-- Your goal --
Render the rows starting at the line containing "You are a computer-use agent. 149x331 pixels." and ending at the line containing "Action: pos(293,12)" as a JSON list of strings, one string per line, with blank lines and pictures left out.

-- Data supplied --
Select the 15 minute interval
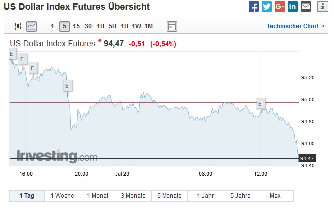 [x=76, y=26]
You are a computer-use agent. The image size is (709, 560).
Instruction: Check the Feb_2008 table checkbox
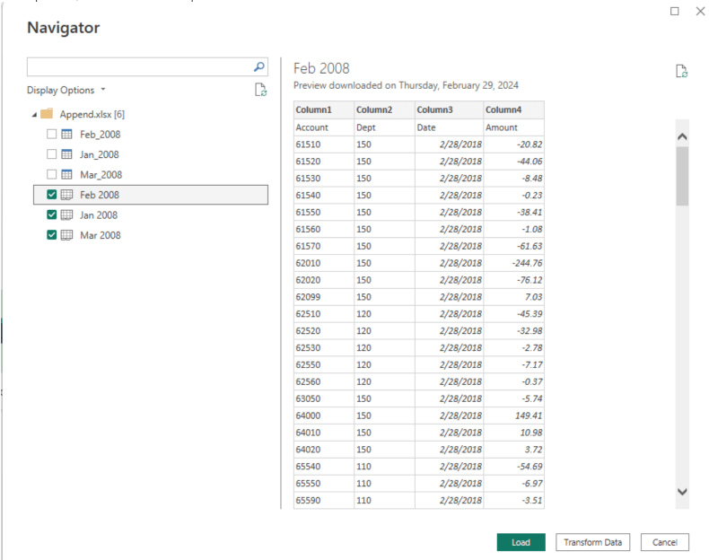point(51,135)
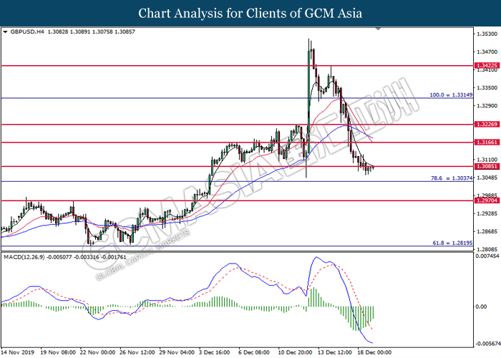This screenshot has width=501, height=358.
Task: Click the Fibonacci 78.6 = 1.30374 label
Action: coord(452,178)
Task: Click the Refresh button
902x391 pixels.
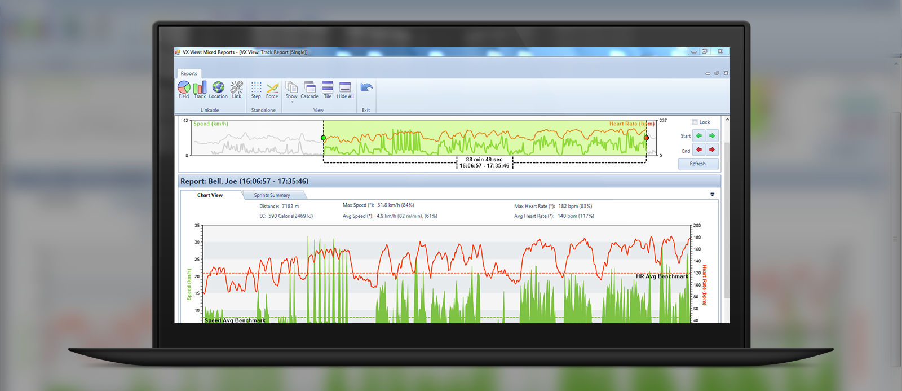Action: (698, 164)
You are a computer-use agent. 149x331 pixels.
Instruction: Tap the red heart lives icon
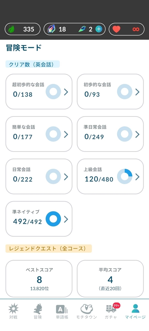pyautogui.click(x=116, y=29)
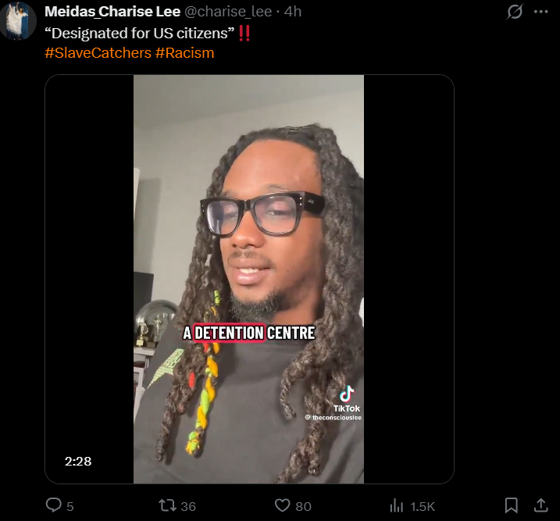Image resolution: width=560 pixels, height=521 pixels.
Task: Open the 4h timestamp link
Action: pos(293,12)
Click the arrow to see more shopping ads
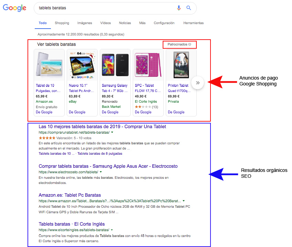292x247 pixels. [x=198, y=83]
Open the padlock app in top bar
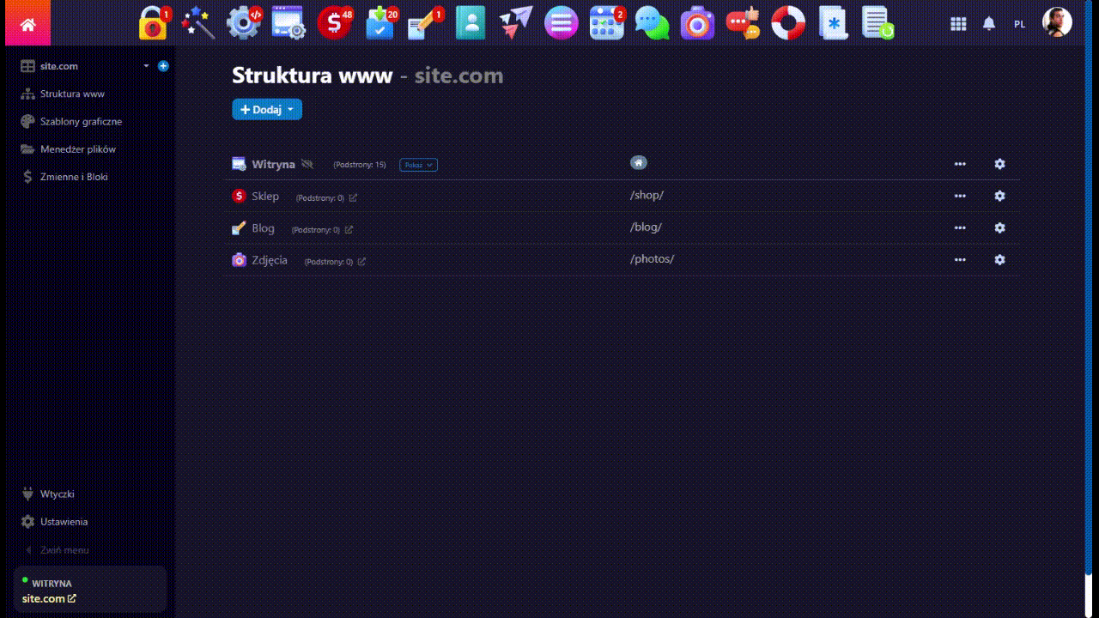 [x=154, y=24]
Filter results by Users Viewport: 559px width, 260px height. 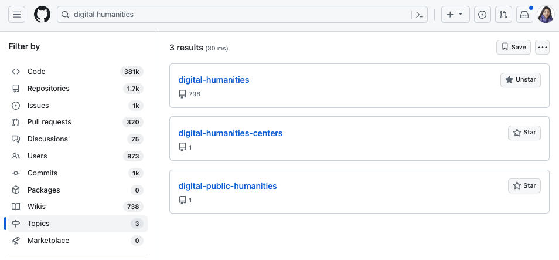point(37,156)
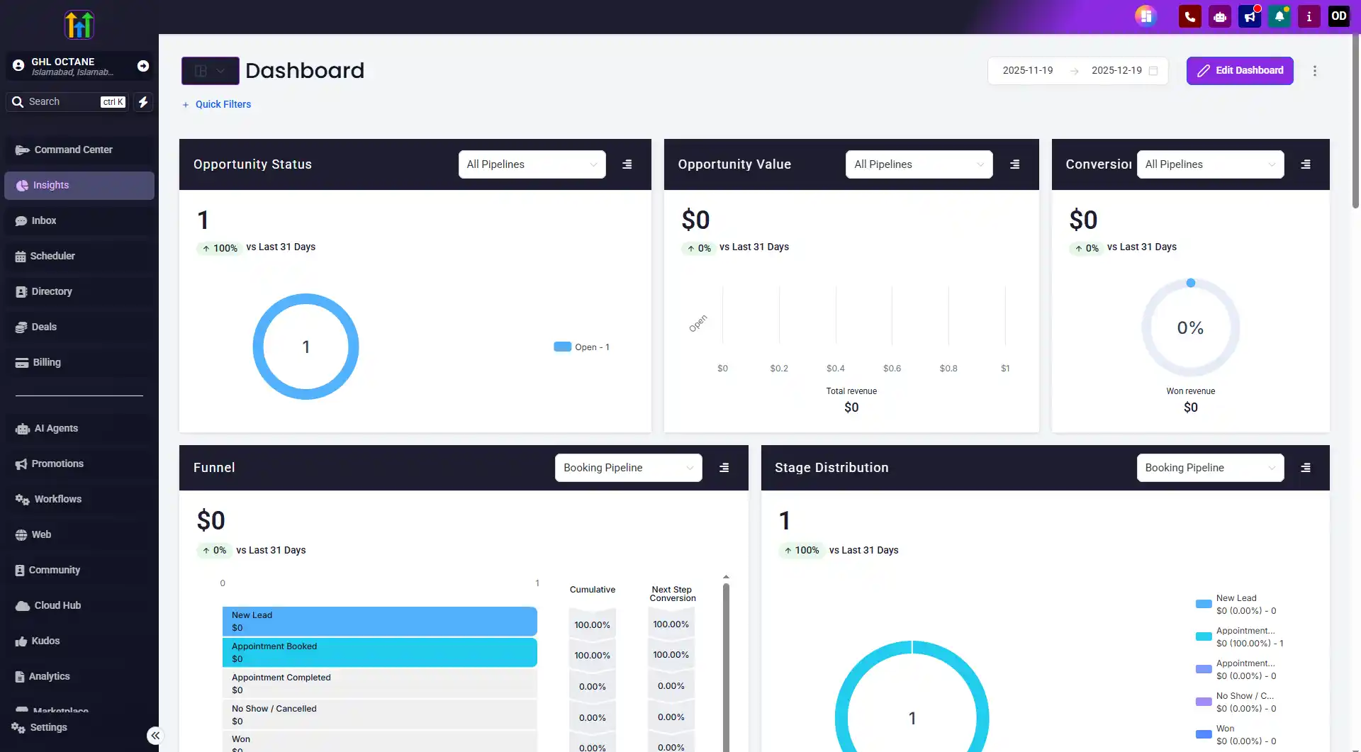Open the notifications bell icon

point(1279,16)
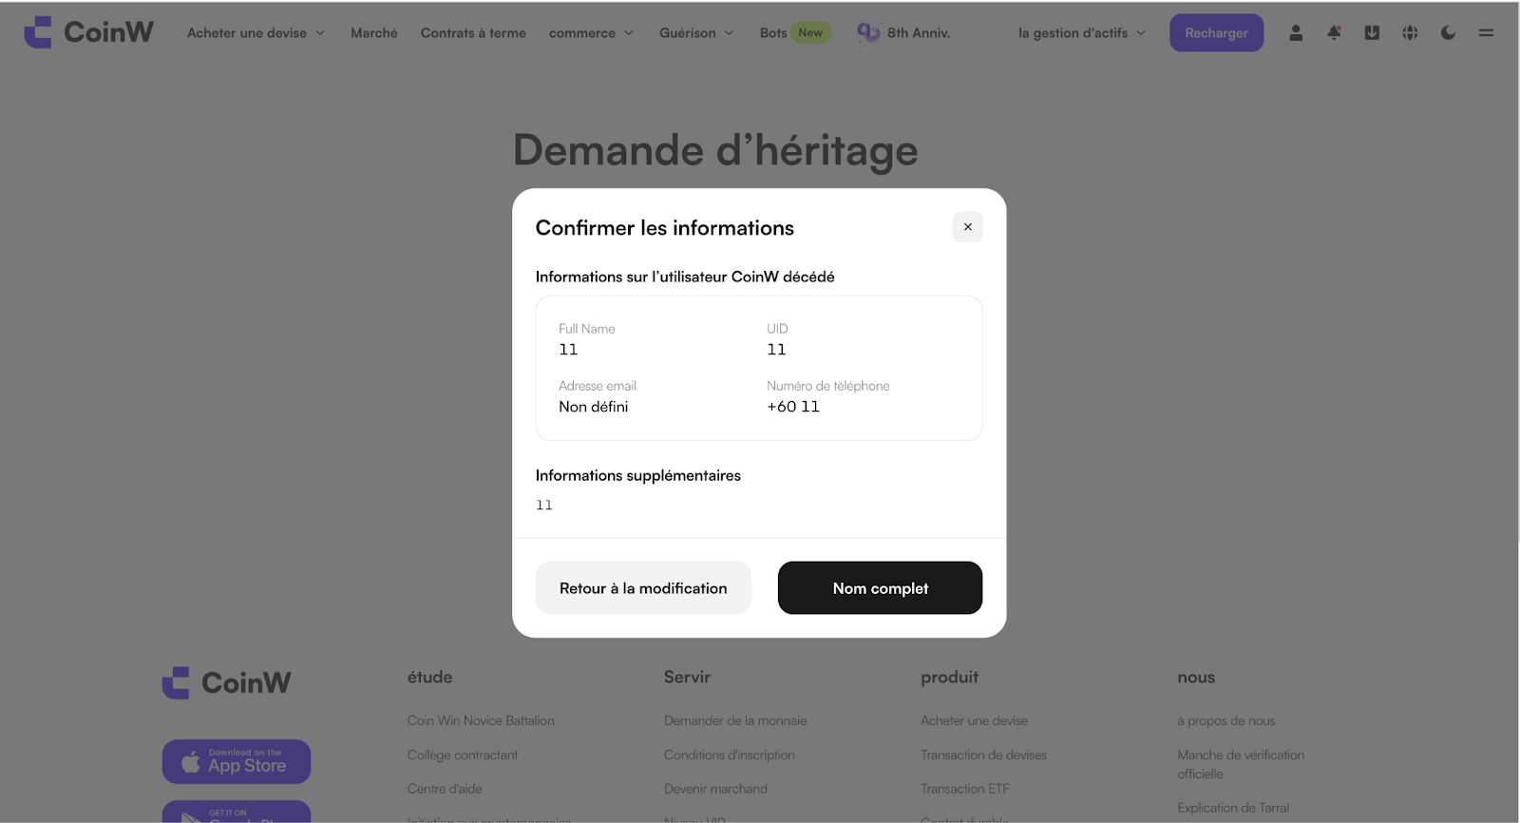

-- Final answer --
[
  "You are a computer-use agent. 149x331 pixels.",
  "Instruction: Tap the red heart lives icon",
  "pyautogui.click(x=116, y=29)",
  "Image resolution: width=560 pixels, height=521 pixels.",
  "Task: Open the 4h timestamp link",
  "Action: pos(293,12)"
]